Authors: Tracy Ke, Longlin Wang

ICLR 2022 | Conference PDF | Archive PDF | Plain Text | LLM Run Details

Reproducibility Variable Result LLM Response
Research Type Experimental In this paper, we compare Lasso with 5 other methods: Elastic net, SCAD, forward selection, thresholded Lasso, and forward backward selection. We measure their performances theoretically by the expected Hamming error, assuming that the regression coefficients are iid drawn from a two-point mixture and that the Gram matrix is block-wise diagonal. By deriving the rates of convergence of Hamming errors and the phase diagrams, we obtain useful conclusions about the pros and cons of different methods. ... In Experiments 1-3, (n, p) = (1000, 300). In Experiment 4, (n, p) = (500, 1000). ... The results are consistent with the theoretical phase diagrams (see Figure 1).
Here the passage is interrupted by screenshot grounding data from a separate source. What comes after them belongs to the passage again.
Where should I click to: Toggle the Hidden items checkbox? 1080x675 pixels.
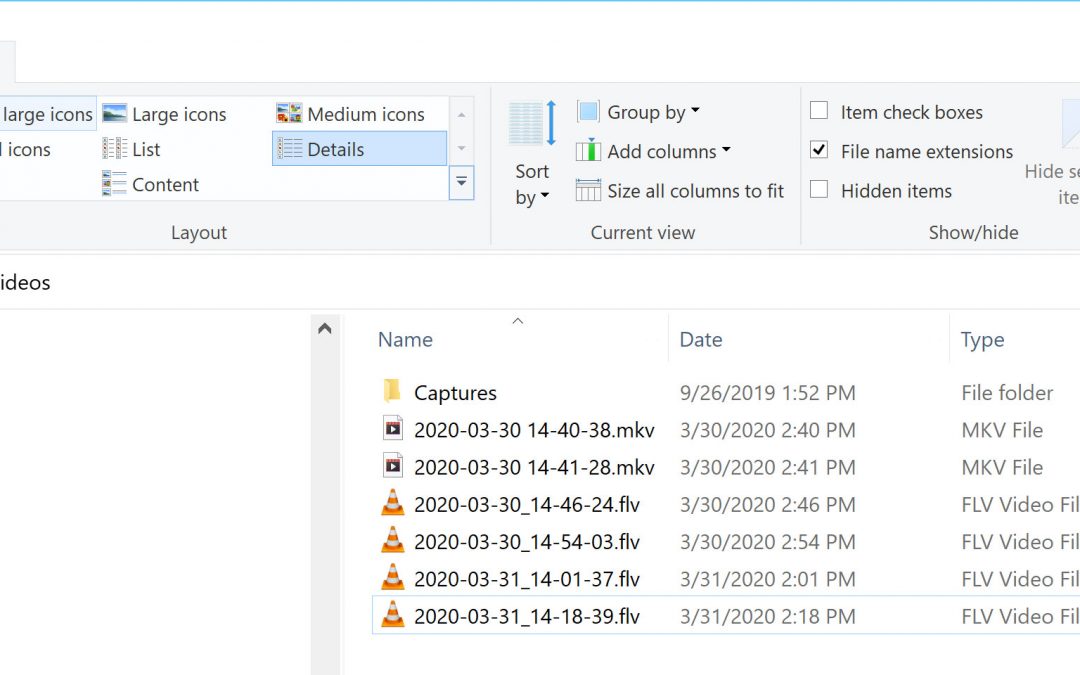819,189
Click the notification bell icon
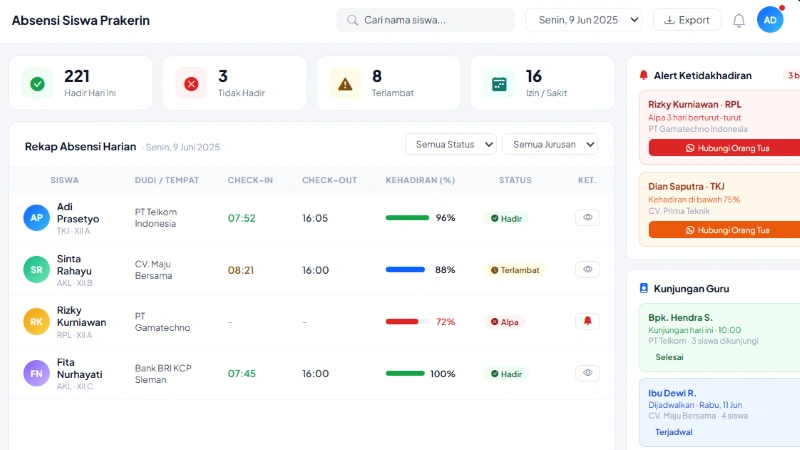The width and height of the screenshot is (800, 450). coord(739,20)
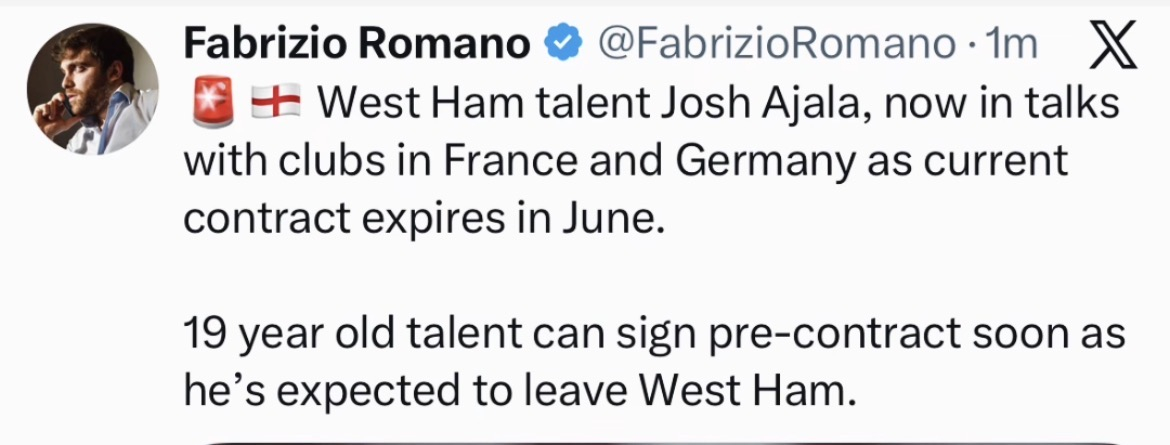Click the @FabrizioRomano handle
Screen dimensions: 1170x445
point(776,45)
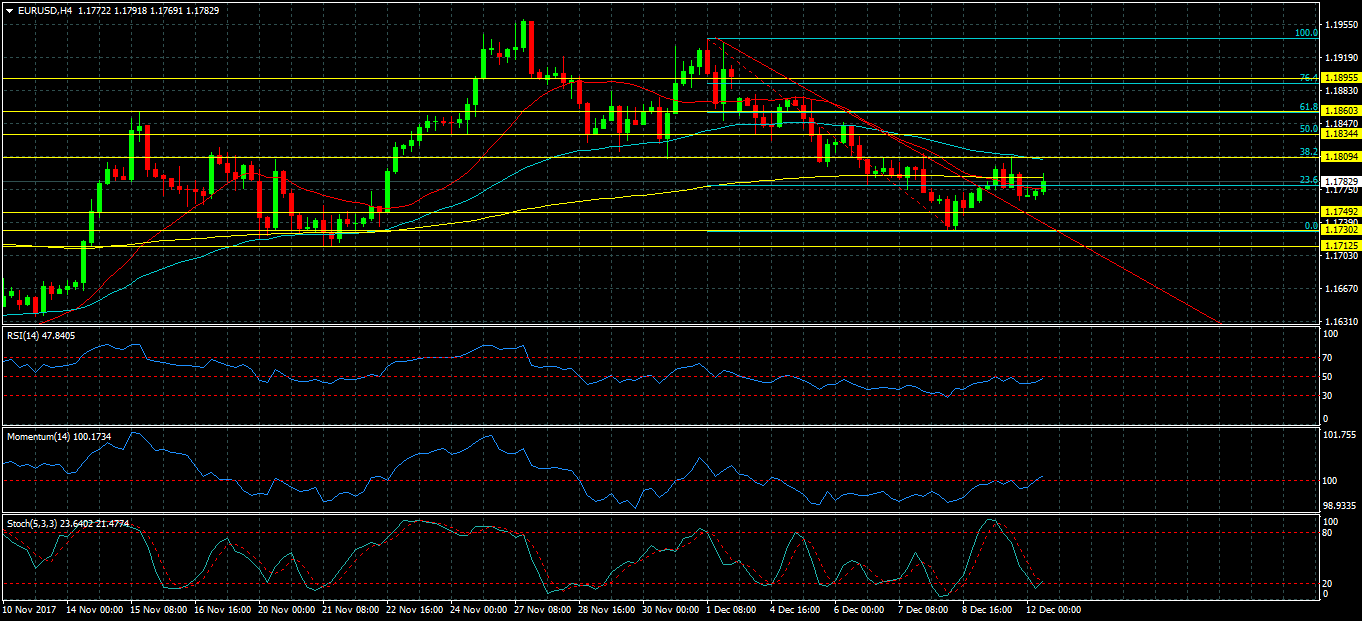The width and height of the screenshot is (1362, 621).
Task: Click the Fibonacci 100.0 level label
Action: pos(1306,33)
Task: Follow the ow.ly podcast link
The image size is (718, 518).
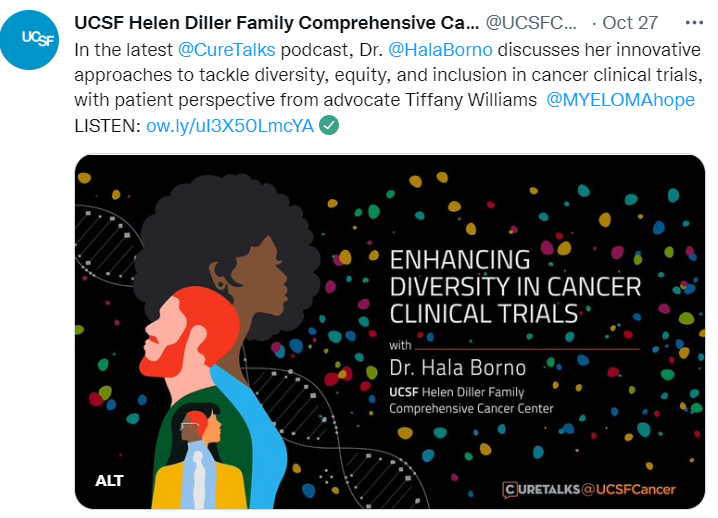Action: 229,125
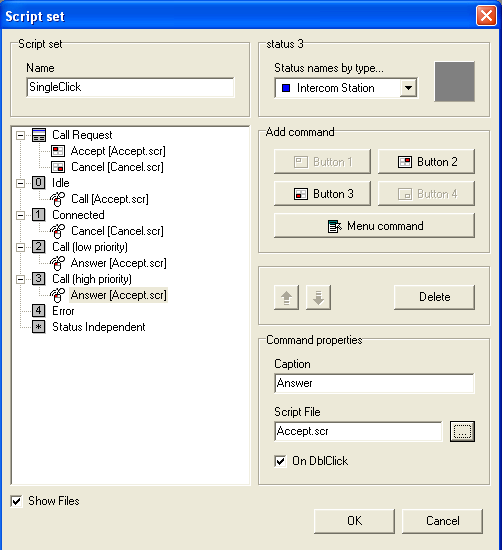Click the Error status 4 icon
502x550 pixels.
[39, 311]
Researcher Affiliation Academia Zheng Tracy Ke Department of Statistics Harvard University Cambridge, MA 02138, USA zke@fas.harvard.edu Longlin Wang Department of Statistics Harvard University Cambridge, MA 02138, USA lwang2@fas.harvard.edu
Pseudocode No The paper describes algorithms but does not provide structured pseudocode or algorithm blocks.
Open Source Code No The paper does not provide any statement or link for open-source code for the methodology described.
Open Datasets No The paper states, "We generate (X, β) as in (3)-(4)", indicating synthetic data generation rather than the use of a publicly available dataset.
Dataset Splits No The paper describes running simulations over 50 or 500 repetitions and selecting ideal tuning parameters, but it does not specify traditional train/validation/test dataset splits for model training and evaluation.
Hardware Specification No The paper does not provide any specific details about the hardware used for running the experiments (e.g., GPU/CPU models, memory).
Software Dependencies No The paper does not list specific software dependencies with version numbers used for the experiments.
Experiment Setup Yes For each method, we select the ideal tuning parameters that minimize the average Hamming error over 50 repetitions. ... We study the effect of tuning parameters in Lasso, thresholded Lasso (Thresh Lasso), forward selection (Forward Select), and forward backward selection (FB). In (a)-(b), we show the heatmap of averaged Hamming error (over 50 repetitions) of Thresh Lasso for a grid of (t, λ); when t = 0, it reduces to Lasso. In (c)-(d), we show the Hamming error of FB for a grid of (v, t); when v = 0, it reduces to Forward Select.